Dans une perspective interdisciplinaire et afin de contribuer à enrichir la définition de ce qu’est la gastronomie aujourd’hui (Ory,1998), les travaux attendus peuvent mobiliser des méthodologies variées, allant de l’analyse sémiologique à l’enquête de terrain en passant par les analyses de discours, et s’inscrire dans les axes suivants :
 
– L’engagement des chefs quel qu’il soit (écologique/social/artistique…) à travers leur communication
– La cohabitation entre des univers a priori très éloignés : chefs étoilés, producteurs, restaurateurs « bistronomiques », médias généralistes, spécialisés, etc.
– La nécessité de communiquer et d’asseoir son identité de marque pour un chef en faisant certains choix (en s’affranchissant des codes du luxe et de la tradition par exemple (Lenclud 1987 cité par Davallon, 2000)).
 
 
[1] www.ceuxquinouslient.fr/episode-13-camille-labro/
 
[2] http://foodandsens.com/made-by-f-and-s/chefs-on-parle-de-vous/pour-le-chef-rene-redzepi-le-luxe-a-change-de-camp-le-luxe-doit-avoir-une resonance-emotionnelle-il-doit-surprendre-avec-de-lunique/
 
[3] (avec Stéphane Jégo, chef de l’Ami Jean et de la Cantine de Ground Control des Champs, parrain du Refugee Food Festival, co-fondateur du Collège culinaire de France , Alessandra Montagne, cheffe de Tempero à Paris, engagée locavore et anti-gaspi, et Chloé Charles, chef eitinérante et marraine de Écotable.)
 

Modalités de soumission

La date limite de réception des propositions d’article est fixée au 15/11/2019.

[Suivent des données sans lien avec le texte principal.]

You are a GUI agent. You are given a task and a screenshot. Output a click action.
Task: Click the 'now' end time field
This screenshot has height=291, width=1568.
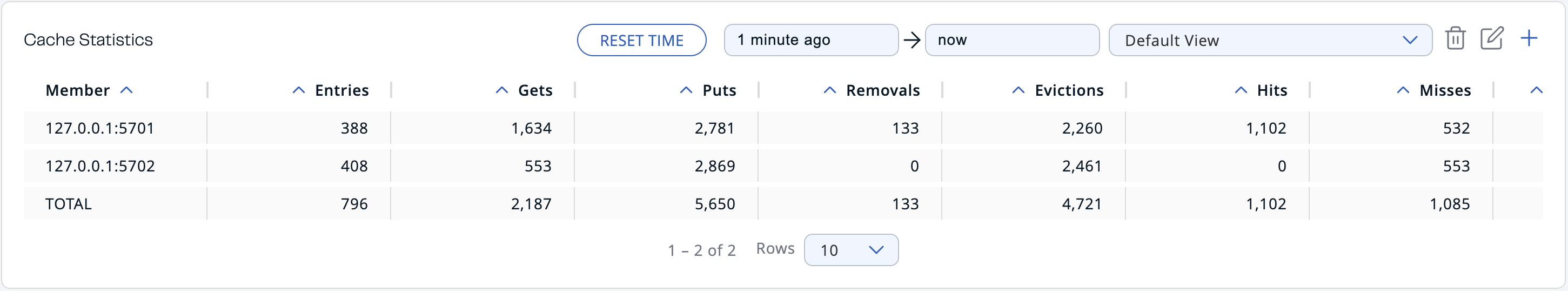click(1011, 40)
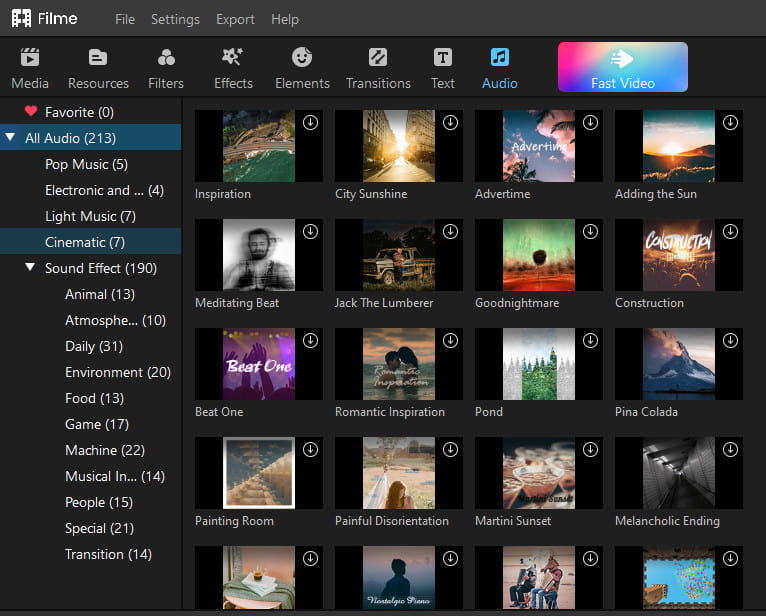Open the Effects panel icon
The image size is (766, 616).
coord(233,58)
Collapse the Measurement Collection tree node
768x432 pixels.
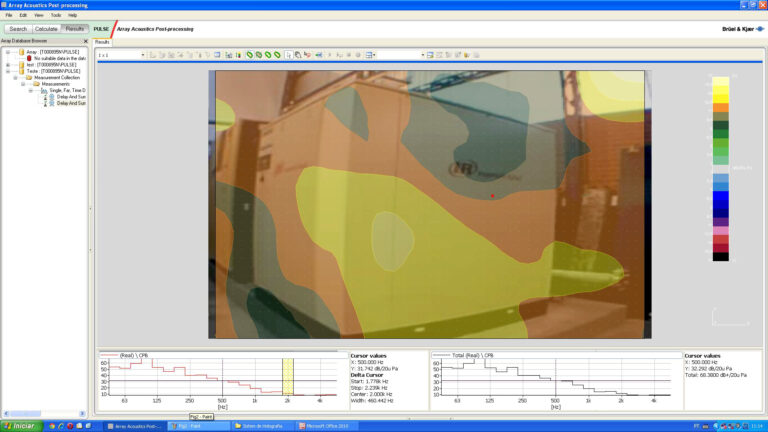click(16, 78)
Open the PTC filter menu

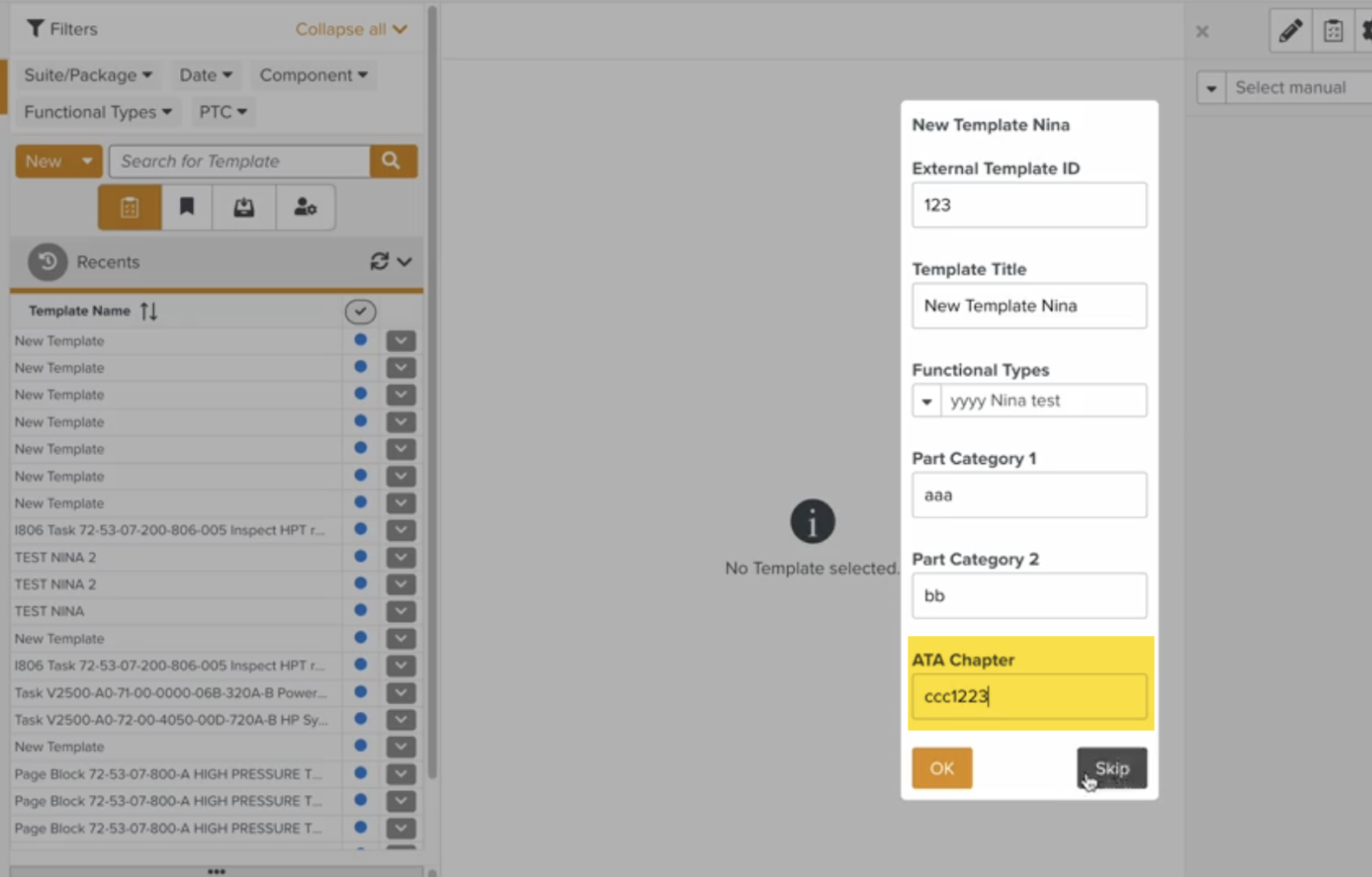[x=222, y=112]
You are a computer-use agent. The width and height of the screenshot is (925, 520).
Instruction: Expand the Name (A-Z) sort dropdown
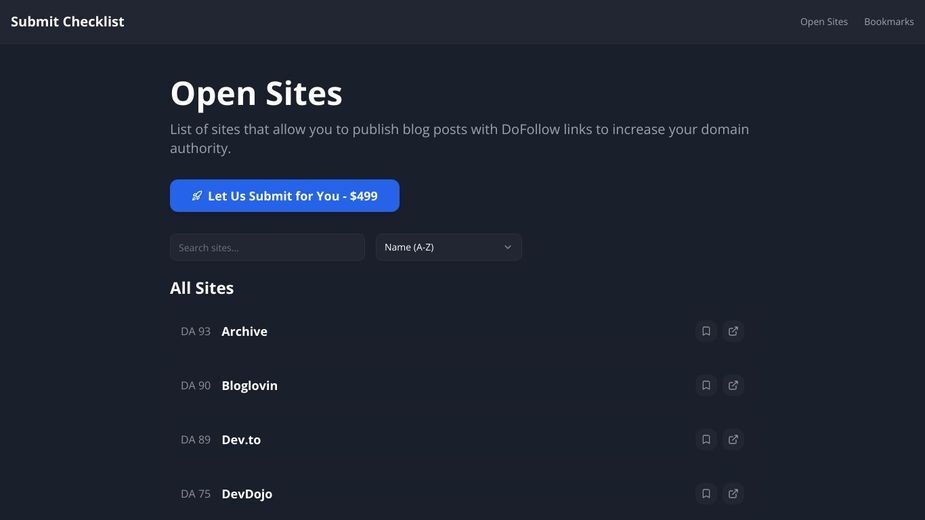point(448,247)
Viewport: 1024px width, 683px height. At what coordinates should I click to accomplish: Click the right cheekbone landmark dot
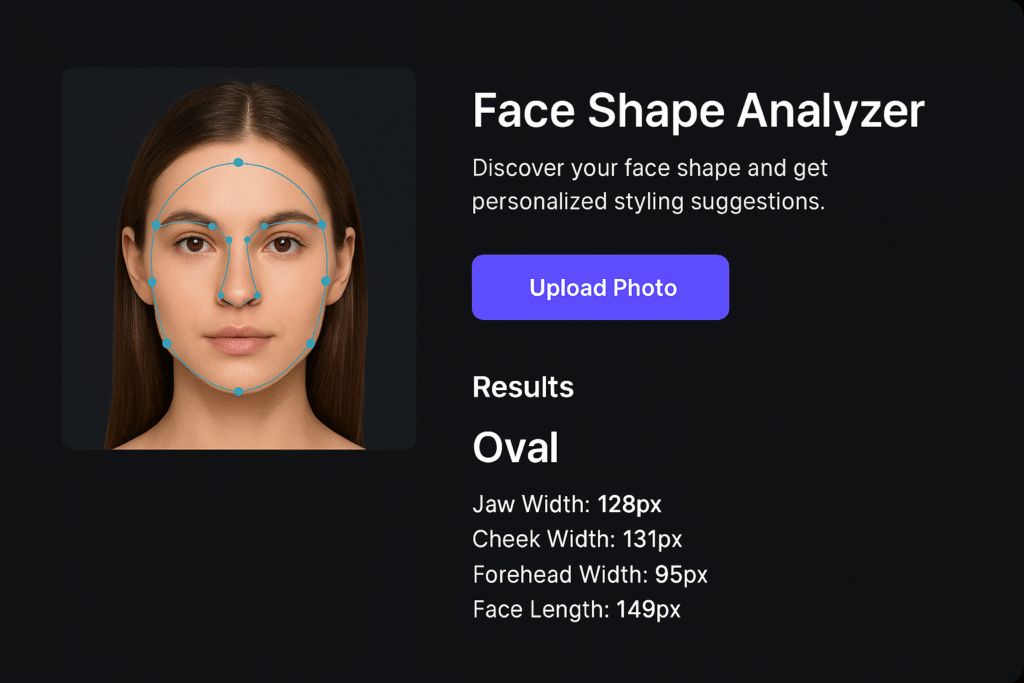coord(326,281)
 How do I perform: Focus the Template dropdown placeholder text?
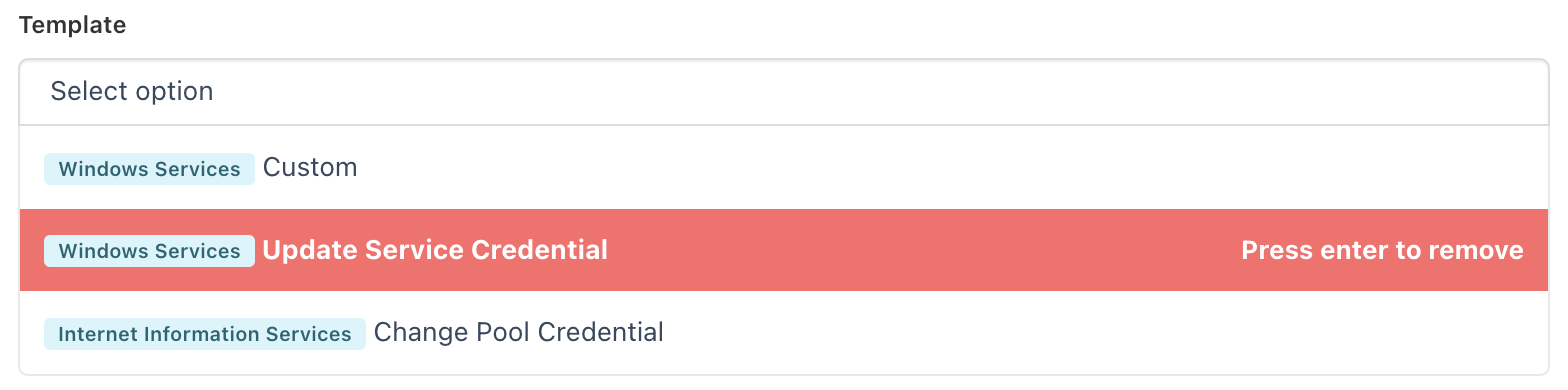(x=132, y=92)
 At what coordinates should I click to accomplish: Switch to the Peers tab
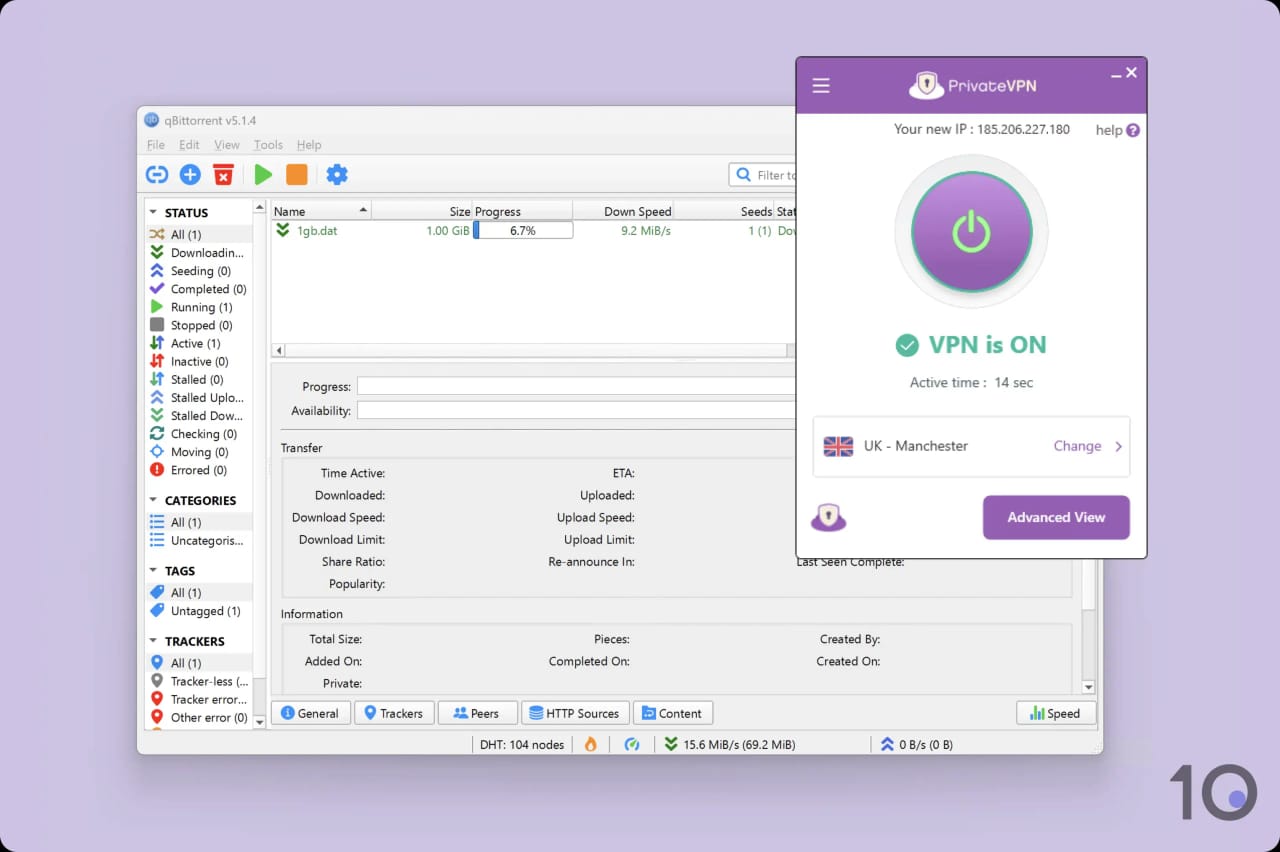coord(477,713)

Elles doivent être adressées aux coordinateurs du numéro :
Sous la direction de Camille BRACHET, camille.brachet@uphf.fr
 
Les propositions devront comporter :
  • un titre ;
  • un résumé d’environ 300 à 500 mots ;
  • 5 à 10 mots clefs ;
  • les informations sur le ou les auteurs : nom, affiliation institutionnelle, fonction, adresse professionnelle, numéro de téléphone et courriel.
 
À partir des évaluations du Comité de Lecture en double aveugle, la direction du numéro de MEI sélectionnera les propositions et en informera les auteurs au plus tard le 15/12/2019.
 
Il est demandé aux auteurs de bien vouloir respecter les consignes éditoriales de la revue : https://www.mei-info.com/wp-content/uploads/2019/02/MEI-Consignes-aux-auteurs1.pdf.
 
Les articles complets sont d’un format de 20 000 à 25 000 signes (espaces, notes et bibliographie incluses) et devront être remis au plus tard le 30/03/2020.
 
Ces articles complets seront évalués par le comité de lecture en double aveugle.
 
Les retours du Comité de lecture seront transmis aux auteurs le 20/04/2020.
 
Les auteurs devront envoyer leurs articles corrigés le 30/06/2020.
 
La publication du numéro est prévue pour l’Automne 2020.